--- 文档段落 ---

———

语法推理:合成语言推理轨迹能否提升低资源机器翻译?
Reasoning over Grammar: Can Synthetic Linguistic Reasoning Traces Enhance Low-Resource Machine Translation?
June 2, 2026
作者: Renhao Pei, Yihong Liu, Sampo Pyysalo, Hinrich Schütze, Shaoxiong Ji
cs.AI
摘要
大语言模型(LLMs)通过上下文学习整合语言资源,为极低资源语言的机器翻译(MT)提供了富有前景的途径。然而,LLMs在翻译过程中往往难以有效应用语法信息。受思维链推理最新进展的启发,我们研究了低资源机器翻译能否从结构化的语言分析与语法推理中间步骤中获益。我们提出了一套自动化的流程,能从通用依存关系树库、词典和语法规则库中逐步生成语言推理轨迹。我们以锡伯语和昌唐语为测试案例,在三种设置下评估了这些轨迹:上下文学习(ICL)、监督微调(SFT)和强化微调(RFT)。结果表明,语言推理轨迹作为推理阶段的指导最为有效:在ICL中,可靠的句子特定轨迹在大多数模型、语言和评估指标上显著提升了翻译性能。相比之下,将语言推理轨迹作为训练数据使用,带来的提升较小且不够稳定——模型虽然学会了轨迹格式,但生成的推理内容常常存在错误。这些发现表明,当LLMs获得可靠的语言分析时,它们能够利用语法信息进行低资源机器翻译,而学习生成此类分析仍然是主要的瓶颈。

———

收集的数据
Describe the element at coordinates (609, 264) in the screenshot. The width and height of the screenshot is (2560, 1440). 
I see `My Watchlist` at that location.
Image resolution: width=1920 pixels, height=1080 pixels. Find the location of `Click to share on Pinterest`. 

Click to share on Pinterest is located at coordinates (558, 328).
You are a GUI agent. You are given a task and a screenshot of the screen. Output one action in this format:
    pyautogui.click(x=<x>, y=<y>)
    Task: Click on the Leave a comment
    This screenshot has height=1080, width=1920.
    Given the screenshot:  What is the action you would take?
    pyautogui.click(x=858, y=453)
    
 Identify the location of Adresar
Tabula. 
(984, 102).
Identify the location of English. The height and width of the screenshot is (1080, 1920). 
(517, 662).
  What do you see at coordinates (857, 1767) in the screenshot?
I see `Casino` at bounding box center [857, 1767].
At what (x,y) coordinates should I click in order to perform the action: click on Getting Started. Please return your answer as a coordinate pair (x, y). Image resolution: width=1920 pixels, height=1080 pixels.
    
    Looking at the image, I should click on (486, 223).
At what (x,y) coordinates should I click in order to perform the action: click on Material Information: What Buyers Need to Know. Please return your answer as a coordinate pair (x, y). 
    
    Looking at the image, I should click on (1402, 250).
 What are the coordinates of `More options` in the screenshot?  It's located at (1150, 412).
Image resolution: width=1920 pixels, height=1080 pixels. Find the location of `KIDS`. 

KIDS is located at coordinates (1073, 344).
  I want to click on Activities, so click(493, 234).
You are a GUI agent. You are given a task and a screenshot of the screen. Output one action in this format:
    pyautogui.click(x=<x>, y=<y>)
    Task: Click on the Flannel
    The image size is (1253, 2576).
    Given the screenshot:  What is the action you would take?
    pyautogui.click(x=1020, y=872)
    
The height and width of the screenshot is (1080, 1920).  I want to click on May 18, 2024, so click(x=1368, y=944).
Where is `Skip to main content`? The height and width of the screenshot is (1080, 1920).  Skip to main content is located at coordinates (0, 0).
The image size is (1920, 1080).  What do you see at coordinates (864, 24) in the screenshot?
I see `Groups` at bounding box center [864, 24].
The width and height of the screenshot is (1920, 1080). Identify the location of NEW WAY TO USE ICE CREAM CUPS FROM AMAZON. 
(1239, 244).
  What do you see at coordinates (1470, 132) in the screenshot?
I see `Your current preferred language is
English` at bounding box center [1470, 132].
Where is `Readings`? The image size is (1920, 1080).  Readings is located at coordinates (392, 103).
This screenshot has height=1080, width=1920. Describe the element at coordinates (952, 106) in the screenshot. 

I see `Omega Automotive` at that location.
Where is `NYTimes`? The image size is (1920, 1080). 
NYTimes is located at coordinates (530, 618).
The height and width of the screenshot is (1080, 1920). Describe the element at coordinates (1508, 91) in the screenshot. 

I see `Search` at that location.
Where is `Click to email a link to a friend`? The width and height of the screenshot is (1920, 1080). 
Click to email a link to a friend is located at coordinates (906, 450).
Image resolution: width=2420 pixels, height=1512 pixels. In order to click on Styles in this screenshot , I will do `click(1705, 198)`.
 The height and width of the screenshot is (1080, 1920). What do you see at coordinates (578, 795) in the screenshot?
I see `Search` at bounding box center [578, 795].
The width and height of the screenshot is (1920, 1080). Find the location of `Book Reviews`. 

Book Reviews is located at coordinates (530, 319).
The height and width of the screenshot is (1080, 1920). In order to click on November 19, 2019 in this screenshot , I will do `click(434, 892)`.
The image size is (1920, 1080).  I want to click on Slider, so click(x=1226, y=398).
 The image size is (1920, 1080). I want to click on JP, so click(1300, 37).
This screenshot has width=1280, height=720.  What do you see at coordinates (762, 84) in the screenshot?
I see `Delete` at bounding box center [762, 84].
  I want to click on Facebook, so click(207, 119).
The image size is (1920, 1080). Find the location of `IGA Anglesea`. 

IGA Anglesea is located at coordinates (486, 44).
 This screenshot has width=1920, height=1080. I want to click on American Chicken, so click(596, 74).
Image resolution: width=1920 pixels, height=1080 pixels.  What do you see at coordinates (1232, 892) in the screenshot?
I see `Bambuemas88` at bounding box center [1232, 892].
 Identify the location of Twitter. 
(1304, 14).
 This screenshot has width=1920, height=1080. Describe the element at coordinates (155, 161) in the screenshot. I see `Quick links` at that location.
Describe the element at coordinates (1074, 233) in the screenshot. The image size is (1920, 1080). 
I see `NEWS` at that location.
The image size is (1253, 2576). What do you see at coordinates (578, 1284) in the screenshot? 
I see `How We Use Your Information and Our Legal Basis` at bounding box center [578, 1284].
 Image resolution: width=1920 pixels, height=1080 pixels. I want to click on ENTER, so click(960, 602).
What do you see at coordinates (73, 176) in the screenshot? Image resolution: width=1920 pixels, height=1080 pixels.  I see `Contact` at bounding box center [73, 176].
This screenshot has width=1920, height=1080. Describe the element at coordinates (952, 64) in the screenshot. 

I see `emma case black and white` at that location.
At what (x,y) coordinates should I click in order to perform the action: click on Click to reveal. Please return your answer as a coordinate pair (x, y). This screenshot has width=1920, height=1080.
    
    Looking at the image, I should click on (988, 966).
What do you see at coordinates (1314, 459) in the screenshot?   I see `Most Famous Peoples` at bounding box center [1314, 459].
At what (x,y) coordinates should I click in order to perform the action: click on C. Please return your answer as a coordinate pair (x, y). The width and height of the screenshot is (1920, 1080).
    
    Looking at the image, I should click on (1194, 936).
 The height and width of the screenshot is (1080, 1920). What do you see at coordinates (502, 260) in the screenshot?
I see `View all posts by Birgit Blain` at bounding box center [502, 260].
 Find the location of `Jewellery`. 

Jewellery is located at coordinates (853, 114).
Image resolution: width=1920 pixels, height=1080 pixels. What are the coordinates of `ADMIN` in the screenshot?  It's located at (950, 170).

———

--- 练习说明 ---
**1.** 照录该摘要中从“June 2, 2026”到“成此类分析仍然是主要的瓶颈。”这一段。
**2.** 根据该摘要,说明将语言推理轨迹用作训练数据时,提升为何较小且不够稳定。
**3.** 把上文摘要中以“大语言模型(LLMs)通过上下文学习”开头的段落改写为要点列表,保留其主要事实。

--- 参考答案 ---
**1.**
June 2, 2026
作者: Renhao Pei, Yihong Liu, Sampo Pyysalo, Hinrich Schütze, Shaoxiong Ji
cs.AI
摘要
大语言模型(LLMs)通过上下文学习整合语言资源,为极低资源语言的机器翻译(MT)提供了富有前景的途径。然而,LLMs在翻译过程中往往难以有效应用语法信息。受思维链推理最新进展的启发,我们研究了低资源机器翻译能否从结构化的语言分析与语法推理中间步骤中获益。我们提出了一套自动化的流程,能从通用依存关系树库、词典和语法规则库中逐步生成语言推理轨迹。我们以锡伯语和昌唐语为测试案例,在三种设置下评估了这些轨迹:上下文学习(ICL)、监督微调(SFT)和强化微调(RFT)。结果表明,语言推理轨迹作为推理阶段的指导最为有效:在ICL中,可靠的句子特定轨迹在大多数模型、语言和评估指标上显著提升了翻译性能。相比之下,将语言推理轨迹作为训练数据使用,带来的提升较小且不够稳定——模型虽然学会了轨迹格式,但生成的推理内容常常存在错误。这些发现表明,当LLMs获得可靠的语言分析时,它们能够利用语法信息进行低资源机器翻译,而学习生成此类分析仍然是主要的瓶颈。

**2.** 模型虽然学会了推理轨迹的格式,但生成的推理内容常常存在错误。摘要据此认为,学习生成此类语言分析仍然是主要瓶颈。

**3.**
- 背景:LLMs 通过上下文学习整合语言资源,为极低资源语言的机器翻译提供了可能,但在翻译中难以有效应用语法信息。
- 思路:受思维链推理启发,研究低资源机器翻译能否从结构化语言分析与语法推理的中间步骤中获益。
- 方法:提出自动化流程,从通用依存关系树库、词典和语法规则库中逐步生成语言推理轨迹。
- 评估:以锡伯语和昌唐语为测试案例,在上下文学习(ICL)、监督微调(SFT)和强化微调(RFT)三种设置下进行评估。
- 结果一:推理轨迹作为推理阶段的指导最有效。在 ICL 中,可靠的句子特定轨迹在大多数模型、语言和评估指标上显著提升了翻译性能。
- 结果二:推理轨迹用作训练数据时,提升较小且不稳定。模型学会了轨迹格式,但生成的推理内容常有错误。
- 结论:LLMs 获得可靠的语言分析时,能够利用语法信息进行低资源机器翻译;学习生成此类分析仍是主要瓶颈。